_WORK INSTRUCTIONS_: Copy out all of the data below with no alterations.

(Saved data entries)
::::

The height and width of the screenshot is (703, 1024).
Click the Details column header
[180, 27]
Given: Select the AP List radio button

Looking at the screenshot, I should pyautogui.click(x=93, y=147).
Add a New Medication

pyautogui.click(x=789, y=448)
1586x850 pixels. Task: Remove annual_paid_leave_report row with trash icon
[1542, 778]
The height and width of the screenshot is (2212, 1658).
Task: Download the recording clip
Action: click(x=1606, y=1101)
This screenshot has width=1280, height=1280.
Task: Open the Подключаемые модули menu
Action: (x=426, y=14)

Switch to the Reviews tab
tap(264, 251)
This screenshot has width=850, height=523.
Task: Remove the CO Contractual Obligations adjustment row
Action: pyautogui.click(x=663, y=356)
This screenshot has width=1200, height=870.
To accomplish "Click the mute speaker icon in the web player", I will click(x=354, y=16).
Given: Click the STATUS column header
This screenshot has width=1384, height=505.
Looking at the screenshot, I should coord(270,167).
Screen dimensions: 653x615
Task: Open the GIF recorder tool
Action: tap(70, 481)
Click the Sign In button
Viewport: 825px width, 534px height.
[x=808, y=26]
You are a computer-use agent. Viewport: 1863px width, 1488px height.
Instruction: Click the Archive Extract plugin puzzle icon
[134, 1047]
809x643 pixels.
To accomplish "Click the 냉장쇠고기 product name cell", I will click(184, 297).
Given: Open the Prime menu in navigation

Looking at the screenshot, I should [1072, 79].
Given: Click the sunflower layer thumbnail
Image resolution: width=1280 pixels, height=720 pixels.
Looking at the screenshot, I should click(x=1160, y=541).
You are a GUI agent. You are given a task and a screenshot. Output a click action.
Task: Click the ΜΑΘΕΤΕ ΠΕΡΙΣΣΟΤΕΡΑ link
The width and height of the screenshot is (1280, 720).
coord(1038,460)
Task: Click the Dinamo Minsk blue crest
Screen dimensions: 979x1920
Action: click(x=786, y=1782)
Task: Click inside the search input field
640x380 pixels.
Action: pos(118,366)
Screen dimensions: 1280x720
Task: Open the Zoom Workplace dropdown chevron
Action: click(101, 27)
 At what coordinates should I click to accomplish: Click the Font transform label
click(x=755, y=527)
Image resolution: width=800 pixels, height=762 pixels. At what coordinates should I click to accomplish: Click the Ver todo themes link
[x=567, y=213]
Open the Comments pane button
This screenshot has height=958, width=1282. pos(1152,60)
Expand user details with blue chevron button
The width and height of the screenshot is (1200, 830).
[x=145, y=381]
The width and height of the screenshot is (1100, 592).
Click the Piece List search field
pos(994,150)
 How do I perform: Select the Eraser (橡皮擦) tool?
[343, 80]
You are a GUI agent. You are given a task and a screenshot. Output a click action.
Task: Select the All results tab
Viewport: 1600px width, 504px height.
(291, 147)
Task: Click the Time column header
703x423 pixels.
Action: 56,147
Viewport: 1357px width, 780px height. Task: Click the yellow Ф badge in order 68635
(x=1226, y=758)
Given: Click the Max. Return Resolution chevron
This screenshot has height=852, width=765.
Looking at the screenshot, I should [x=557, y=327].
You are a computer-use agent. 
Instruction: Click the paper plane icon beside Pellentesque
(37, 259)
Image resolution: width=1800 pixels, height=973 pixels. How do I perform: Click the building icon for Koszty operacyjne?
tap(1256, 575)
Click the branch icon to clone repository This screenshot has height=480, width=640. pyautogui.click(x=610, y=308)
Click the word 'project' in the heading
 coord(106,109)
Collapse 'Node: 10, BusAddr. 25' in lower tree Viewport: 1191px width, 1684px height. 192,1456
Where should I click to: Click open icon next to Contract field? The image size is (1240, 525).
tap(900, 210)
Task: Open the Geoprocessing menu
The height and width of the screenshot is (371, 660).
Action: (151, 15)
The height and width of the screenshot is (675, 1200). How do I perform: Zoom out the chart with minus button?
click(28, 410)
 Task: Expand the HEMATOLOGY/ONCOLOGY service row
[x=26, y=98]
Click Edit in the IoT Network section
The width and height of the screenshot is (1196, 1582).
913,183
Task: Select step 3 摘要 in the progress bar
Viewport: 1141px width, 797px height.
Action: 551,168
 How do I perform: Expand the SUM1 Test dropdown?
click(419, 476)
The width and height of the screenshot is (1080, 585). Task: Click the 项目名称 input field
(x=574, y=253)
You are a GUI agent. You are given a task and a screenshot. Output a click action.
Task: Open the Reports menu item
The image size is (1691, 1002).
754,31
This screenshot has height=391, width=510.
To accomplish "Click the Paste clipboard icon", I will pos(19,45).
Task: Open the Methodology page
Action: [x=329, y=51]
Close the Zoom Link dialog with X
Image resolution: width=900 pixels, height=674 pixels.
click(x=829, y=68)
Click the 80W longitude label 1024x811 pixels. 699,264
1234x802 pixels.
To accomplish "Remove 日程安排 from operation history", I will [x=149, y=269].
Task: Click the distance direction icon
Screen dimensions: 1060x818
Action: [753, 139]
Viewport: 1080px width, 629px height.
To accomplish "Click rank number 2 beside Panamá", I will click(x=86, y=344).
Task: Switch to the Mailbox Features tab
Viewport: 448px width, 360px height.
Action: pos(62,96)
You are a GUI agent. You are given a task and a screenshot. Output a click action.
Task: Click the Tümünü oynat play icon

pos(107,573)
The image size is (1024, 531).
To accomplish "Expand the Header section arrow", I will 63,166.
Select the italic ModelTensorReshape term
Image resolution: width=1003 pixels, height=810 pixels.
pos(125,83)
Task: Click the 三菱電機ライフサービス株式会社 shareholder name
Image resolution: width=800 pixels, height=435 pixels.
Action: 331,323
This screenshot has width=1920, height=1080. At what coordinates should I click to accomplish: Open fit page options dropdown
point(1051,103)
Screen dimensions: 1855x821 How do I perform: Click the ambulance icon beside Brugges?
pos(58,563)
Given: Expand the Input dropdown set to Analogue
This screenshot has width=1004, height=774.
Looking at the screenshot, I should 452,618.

::::

_PROBLEM SOLUTION_:
The height and width of the screenshot is (703, 1024).
Click the Details column header
[180, 27]
Given: Select the AP List radio button

Looking at the screenshot, I should pyautogui.click(x=93, y=147).
Add a New Medication

pyautogui.click(x=789, y=448)
1586x850 pixels. Task: Remove annual_paid_leave_report row with trash icon
[1542, 778]
The height and width of the screenshot is (2212, 1658).
Task: Download the recording clip
Action: click(x=1606, y=1101)
This screenshot has width=1280, height=1280.
Task: Open the Подключаемые модули menu
Action: (x=426, y=14)

Switch to the Reviews tab
tap(264, 251)
This screenshot has width=850, height=523.
Task: Remove the CO Contractual Obligations adjustment row
Action: pyautogui.click(x=663, y=356)
This screenshot has width=1200, height=870.
To accomplish "Click the mute speaker icon in the web player", I will click(x=354, y=16).
Given: Click the STATUS column header
This screenshot has width=1384, height=505.
Looking at the screenshot, I should coord(270,167).
Screen dimensions: 653x615
Task: Open the GIF recorder tool
Action: tap(70, 481)
Click the Sign In button
Viewport: 825px width, 534px height.
[x=808, y=26]
You are a computer-use agent. Viewport: 1863px width, 1488px height.
Instruction: Click the Archive Extract plugin puzzle icon
[134, 1047]
809x643 pixels.
To accomplish "Click the 냉장쇠고기 product name cell", I will click(184, 297).
Given: Open the Prime menu in navigation

Looking at the screenshot, I should [1072, 79].
Given: Click the sunflower layer thumbnail
Image resolution: width=1280 pixels, height=720 pixels.
Looking at the screenshot, I should click(x=1160, y=541).
You are a GUI agent. You are given a task and a screenshot. Output a click action.
Task: Click the ΜΑΘΕΤΕ ΠΕΡΙΣΣΟΤΕΡΑ link
The width and height of the screenshot is (1280, 720).
coord(1038,460)
Task: Click the Dinamo Minsk blue crest
Screen dimensions: 979x1920
Action: click(x=786, y=1782)
Task: Click inside the search input field
640x380 pixels.
Action: pos(118,366)
Screen dimensions: 1280x720
Task: Open the Zoom Workplace dropdown chevron
Action: click(101, 27)
 At what coordinates should I click to accomplish: Click the Font transform label
click(x=755, y=527)
Image resolution: width=800 pixels, height=762 pixels. At what coordinates should I click to accomplish: Click the Ver todo themes link
[x=567, y=213]
Open the Comments pane button
This screenshot has height=958, width=1282. pos(1152,60)
Expand user details with blue chevron button
The width and height of the screenshot is (1200, 830).
[x=145, y=381]
The width and height of the screenshot is (1100, 592).
Click the Piece List search field
pos(994,150)
 How do I perform: Select the Eraser (橡皮擦) tool?
[343, 80]
You are a GUI agent. You are given a task and a screenshot. Output a click action.
Task: Select the All results tab
Viewport: 1600px width, 504px height.
(291, 147)
Task: Click the Time column header
703x423 pixels.
Action: 56,147
Viewport: 1357px width, 780px height. Task: Click the yellow Ф badge in order 68635
(x=1226, y=758)
Given: Click the Max. Return Resolution chevron
This screenshot has height=852, width=765.
Looking at the screenshot, I should [x=557, y=327].
You are a computer-use agent. 
Instruction: Click the paper plane icon beside Pellentesque
(37, 259)
Image resolution: width=1800 pixels, height=973 pixels. How do I perform: Click the building icon for Koszty operacyjne?
tap(1256, 575)
Click the branch icon to clone repository This screenshot has height=480, width=640. pyautogui.click(x=610, y=308)
Click the word 'project' in the heading
 coord(106,109)
Collapse 'Node: 10, BusAddr. 25' in lower tree Viewport: 1191px width, 1684px height. 192,1456
Where should I click to: Click open icon next to Contract field? The image size is (1240, 525).
tap(900, 210)
Task: Open the Geoprocessing menu
The height and width of the screenshot is (371, 660).
Action: (151, 15)
The height and width of the screenshot is (675, 1200). How do I perform: Zoom out the chart with minus button?
click(28, 410)
 Task: Expand the HEMATOLOGY/ONCOLOGY service row
[x=26, y=98]
Click Edit in the IoT Network section
The width and height of the screenshot is (1196, 1582).
913,183
Task: Select step 3 摘要 in the progress bar
Viewport: 1141px width, 797px height.
Action: 551,168
 How do I perform: Expand the SUM1 Test dropdown?
click(419, 476)
The width and height of the screenshot is (1080, 585). Task: Click the 项目名称 input field
(x=574, y=253)
You are a GUI agent. You are given a task and a screenshot. Output a click action.
Task: Open the Reports menu item
The image size is (1691, 1002).
754,31
This screenshot has height=391, width=510.
To accomplish "Click the Paste clipboard icon", I will pos(19,45).
Task: Open the Methodology page
Action: [x=329, y=51]
Close the Zoom Link dialog with X
Image resolution: width=900 pixels, height=674 pixels.
click(x=829, y=68)
Click the 80W longitude label 1024x811 pixels. 699,264
1234x802 pixels.
To accomplish "Remove 日程安排 from operation history", I will [x=149, y=269].
Task: Click the distance direction icon
Screen dimensions: 1060x818
Action: [753, 139]
Viewport: 1080px width, 629px height.
To accomplish "Click rank number 2 beside Panamá", I will click(x=86, y=344).
Task: Switch to the Mailbox Features tab
Viewport: 448px width, 360px height.
Action: pos(62,96)
You are a GUI agent. You are given a task and a screenshot. Output a click action.
Task: Click the Tümünü oynat play icon

pos(107,573)
The image size is (1024, 531).
To accomplish "Expand the Header section arrow", I will 63,166.
Select the italic ModelTensorReshape term
Image resolution: width=1003 pixels, height=810 pixels.
pos(125,83)
Task: Click the 三菱電機ライフサービス株式会社 shareholder name
Image resolution: width=800 pixels, height=435 pixels.
Action: 331,323
This screenshot has width=1920, height=1080. At what coordinates should I click to accomplish: Open fit page options dropdown
point(1051,103)
Screen dimensions: 1855x821 How do I perform: Click the ambulance icon beside Brugges?
pos(58,563)
Given: Expand the Input dropdown set to Analogue
This screenshot has width=1004, height=774.
Looking at the screenshot, I should 452,618.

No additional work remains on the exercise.